Le juge de la mise en état se déclare donc compétent pour statuer sur cette fin de non recevoir.
Aux termes de l’article 31 du même code, l’action est ouverte à tous ceux qui ont un intérêt légitime au succès ou au rejet d’une prétention, sous réserve des cas dans lesquels la loi attribue le droit d’agir aux seules personnes qu’elle qualifie pour élever ou combattre une prétention, ou pour défendre un intérêt déterminé.
L’intérêt à agir s’apprécie au jour où l’action est intentée.
Il ressort des éléments du débat que suite à la réception des travaux, les maîtres de l’ouvrage les époux [W] ont déclaré des sinistres et obtenu du juge des référé auprès du présent tribunal la désignation d’un expert, par décision du 27 septembre 2018 étendue les 14 novembre 2022 et 16 mars 2023.
Il est constant que ces opérations d’expertise sont encore en cours.
Dans la présente assignation la MAF et son assurée ne sollicitent aucune indemnité puisqu’elles demandent exclusivement la garantie de ces deux intervenants à l’acte de construire pour toute condamnation qui serait prononcée à son encontre ; elles forment également une demande de sursis à statuer dans l’attente du dépôt du rapport d’expertise.
Il n’est pas soutenu que les époux [W] ont assigné au fond en indemnisation de ses préjudices l’un des intervenants à l’acte de construire et notamment pas la MAF ni la maître d’oeuvre ni ne leur ont réclamé une provision.
Par ailleurs la MAF assureur dommage-ouvrage ne plaide pas avoir versé une indemnité aux assurés qui l’auraient subrogée.

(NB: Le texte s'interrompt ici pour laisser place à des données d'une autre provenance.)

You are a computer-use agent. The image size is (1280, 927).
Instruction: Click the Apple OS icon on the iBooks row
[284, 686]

Depuis les arrêts prononcés le 14 décembre 2022 par la Cour de Cassation, le point de départ de la prescription des recours entre constructeurs ne peut pas être l’assignation en référé expertise délivrée par le maître de l’ouvrage mais l’assignation au fond du maître de l’ouvrage ou le jugement prononçant le cas échéant des condamnations à l’encontre des constructeurs responsables et de leurs assureurs.

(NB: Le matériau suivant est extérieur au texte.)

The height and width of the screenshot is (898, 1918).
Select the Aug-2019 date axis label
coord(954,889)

Dès lors l’assureur MAF et le maître d’oeuvre Mme [S] n’avaient pas, au jour de leur assignation, d’intérêt à agir en indemnisation de dommages qui ne sont pas encore établis dans leur existence ni en garantie de condamnations qui n’ont pas encore été formées à son encontre.

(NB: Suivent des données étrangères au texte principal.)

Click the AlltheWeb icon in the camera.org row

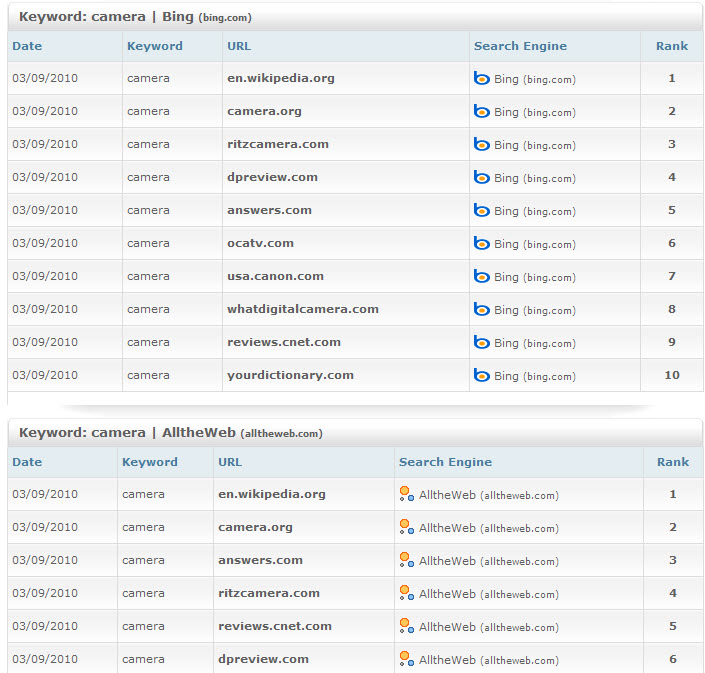coord(406,527)
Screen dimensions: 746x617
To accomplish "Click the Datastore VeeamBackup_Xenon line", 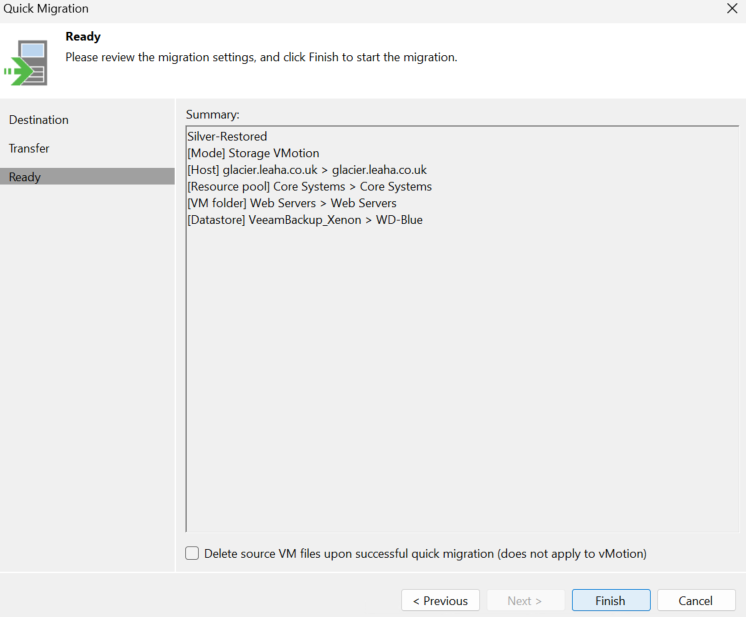I will pyautogui.click(x=304, y=220).
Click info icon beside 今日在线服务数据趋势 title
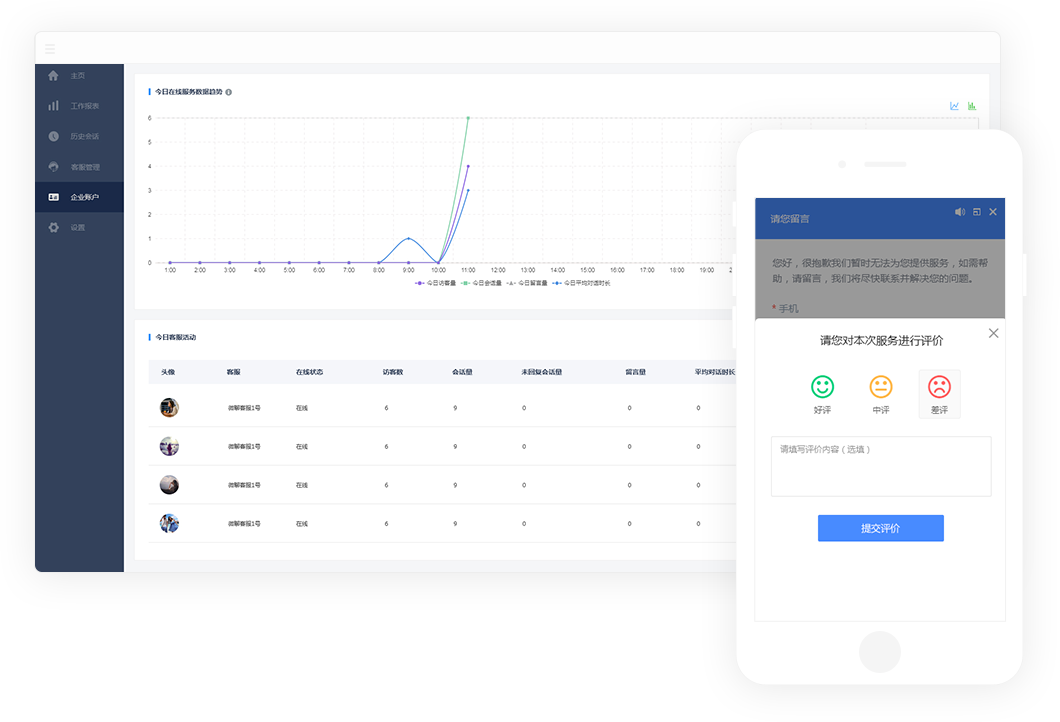Image resolution: width=1060 pixels, height=722 pixels. 229,92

Tous deux seront donc déclarés irrecevables à agir.
Dans la mesure où aucun défendeur n’a conclu au fond pour présenter des demandes reconventionnelles, l’irrecevabilité du demandeur conduit à l’extinction de l’instance, privant d’objet la demande de sursis à statuer.
— sur les autres prétentions
La MAF et Mme [S], parties succombantes, seront condamnées in solidum aux dépens dont la distraction sera accordée à Me [G] [I].
Sur le fondement de l’article 700 du code de procédure civile, la MAF et Mme [S] seront condamnées in solidum à verser à la SMA une indemnité de procédure équitablement arrêtée à la somme de 1.000 euros. Elles seront corrélativement déboutées de ce chef.
PAR CES MOTIFS
Nous, juge de la mise en état, statuant publiquement par décision réputée contradictoire et susceptible de recours selon les modalités de l’article 795 du code de procédure civile,
Nous déclarons compétent pour connaître de la fin de non recevoir,
Déclarons Mme [S] et la MAF, assureur dommage-ouvrage et de Mme [S], irrecevables à agir pour défaut d’intérêt,
Disons la demande de sursis à statuer sans objet,
Condamnons in solidum Mme [S] et la MAF aux dépens,
Ordonnons la distraction au bénéfice de Me [G] [I],
Condamnons in solidum Mme [S] et la MAF à verser une indemnité de procédure de
1.000 euros à la société SMA SA,
Déboutons les demanderesses de ce chef,
Constatons l’extinction de l’instance.
Prononcé par mise à disposition au greffe le 28 JUIN 2024, par Mme DUMENY, Vice Présidente, assistée de Madame GAVACHE, Greffière, lesquelles ont signé la minute de la présente décision.